Supplied material:
╭──

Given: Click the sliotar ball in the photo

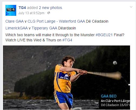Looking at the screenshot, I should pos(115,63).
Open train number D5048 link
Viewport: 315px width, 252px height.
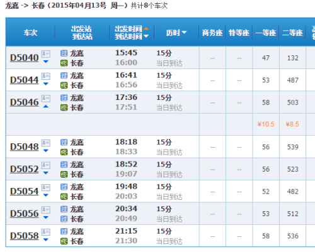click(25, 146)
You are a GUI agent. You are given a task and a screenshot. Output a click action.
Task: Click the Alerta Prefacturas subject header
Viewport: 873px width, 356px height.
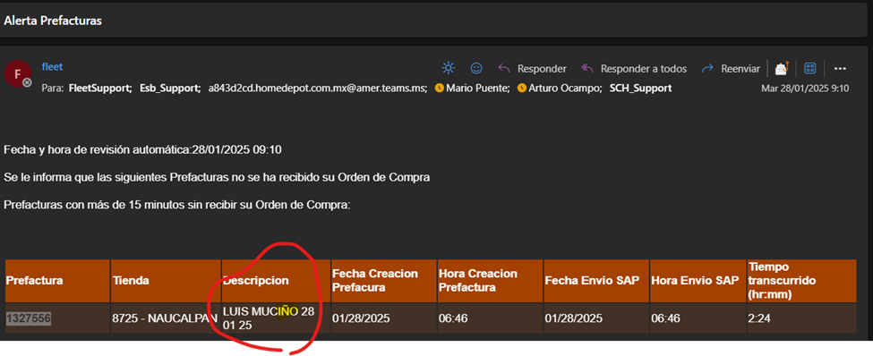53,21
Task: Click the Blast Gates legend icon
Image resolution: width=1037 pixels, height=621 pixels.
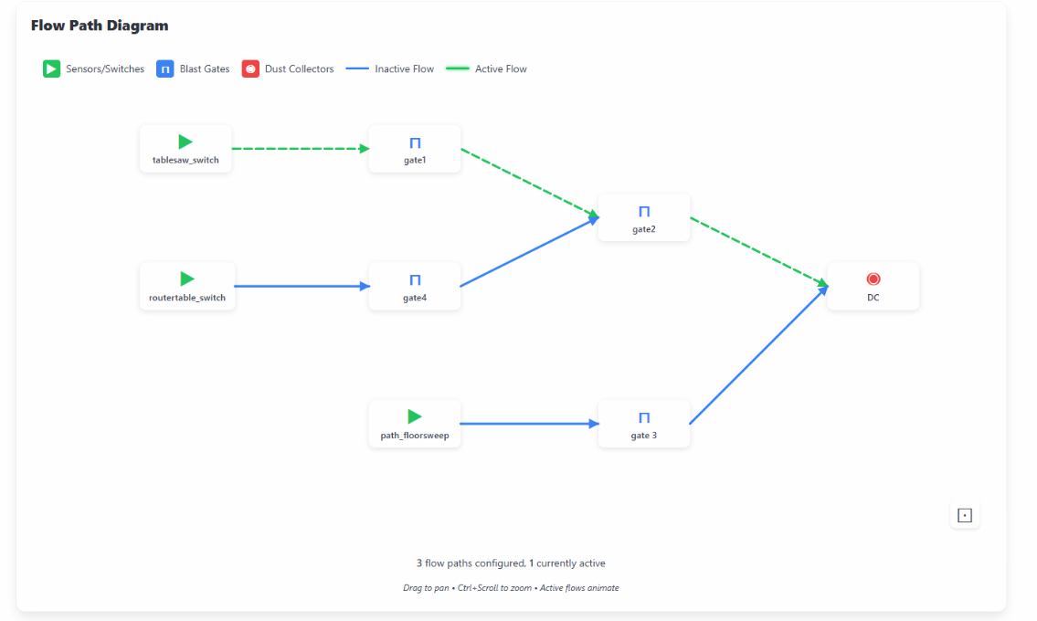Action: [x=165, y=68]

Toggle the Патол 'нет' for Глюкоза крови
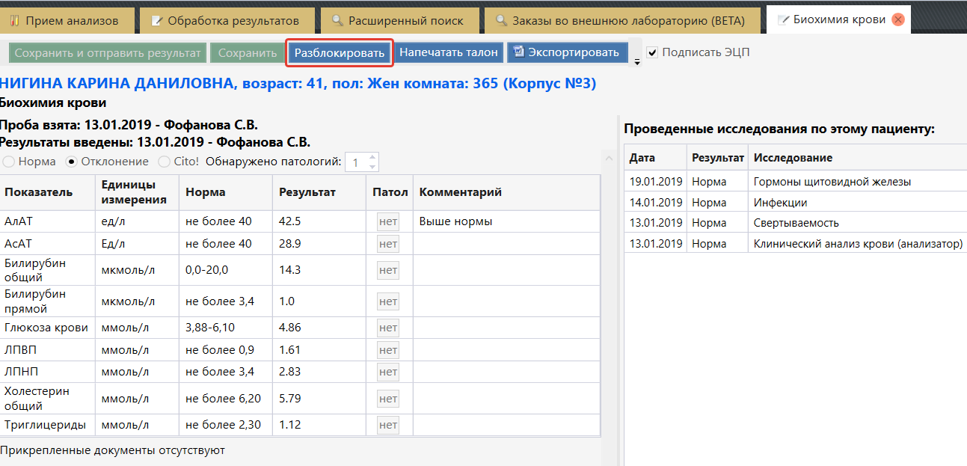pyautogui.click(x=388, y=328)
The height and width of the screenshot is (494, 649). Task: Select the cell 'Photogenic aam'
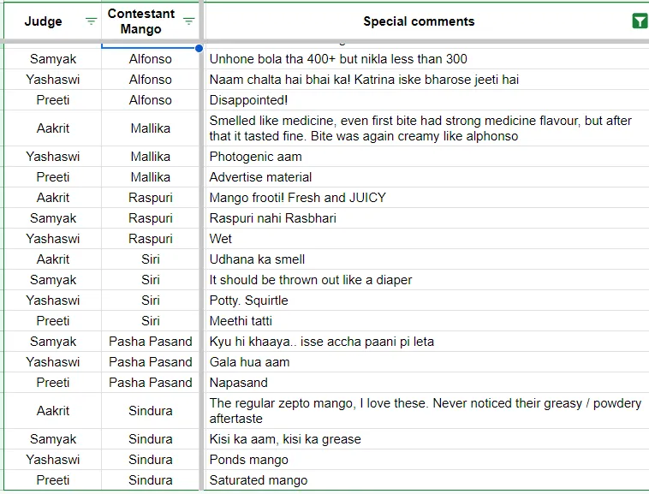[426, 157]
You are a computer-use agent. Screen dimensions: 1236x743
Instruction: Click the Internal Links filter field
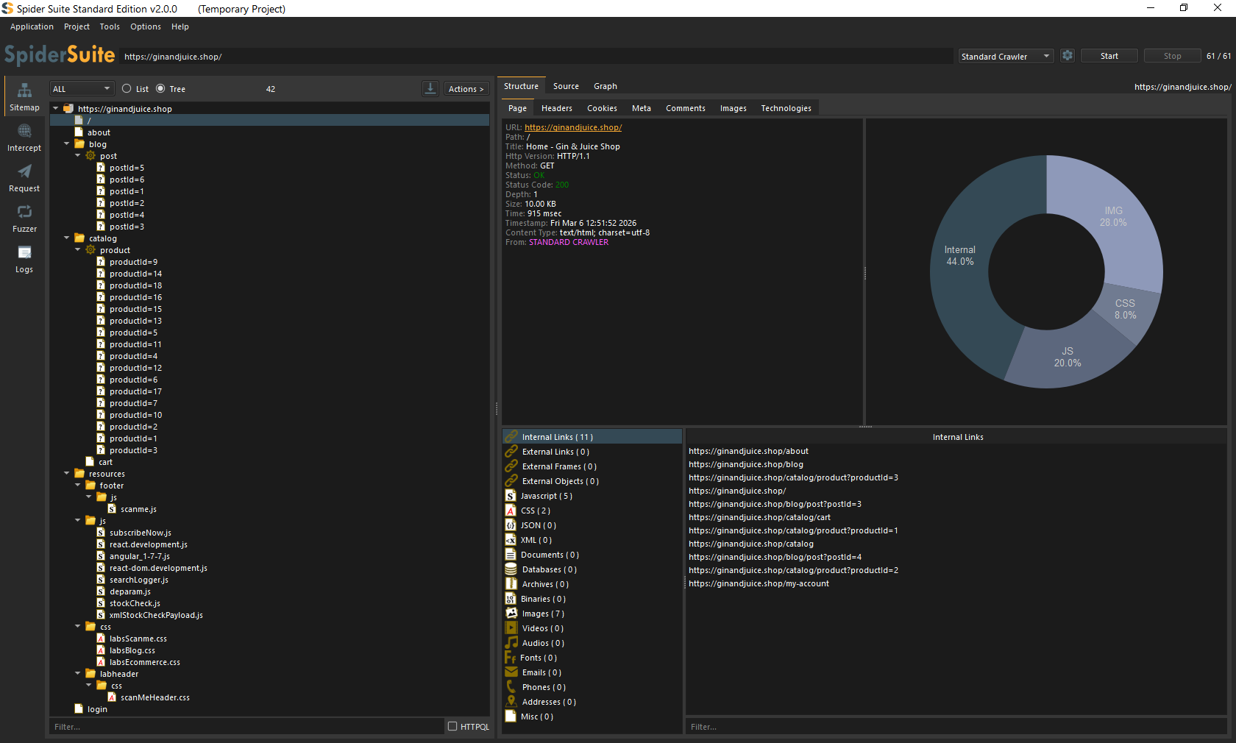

╰──

What to work on:
Starting at the line above that has "Viewport: 315px width, 252px height." and ending at the line that has "Task: Click the Blast Gates legend icon", copy each line exactly, leaving the pictures out and adding nothing.

Answer box:
Viewport: 315px width, 252px height.
click(25, 146)
You are a GUI agent. You are given a task and a screenshot. Output a click action.
Task: Click the Alerta Prefacturas subject header
Viewport: 873px width, 356px height.
53,21
Task: Click the Blast Gates legend icon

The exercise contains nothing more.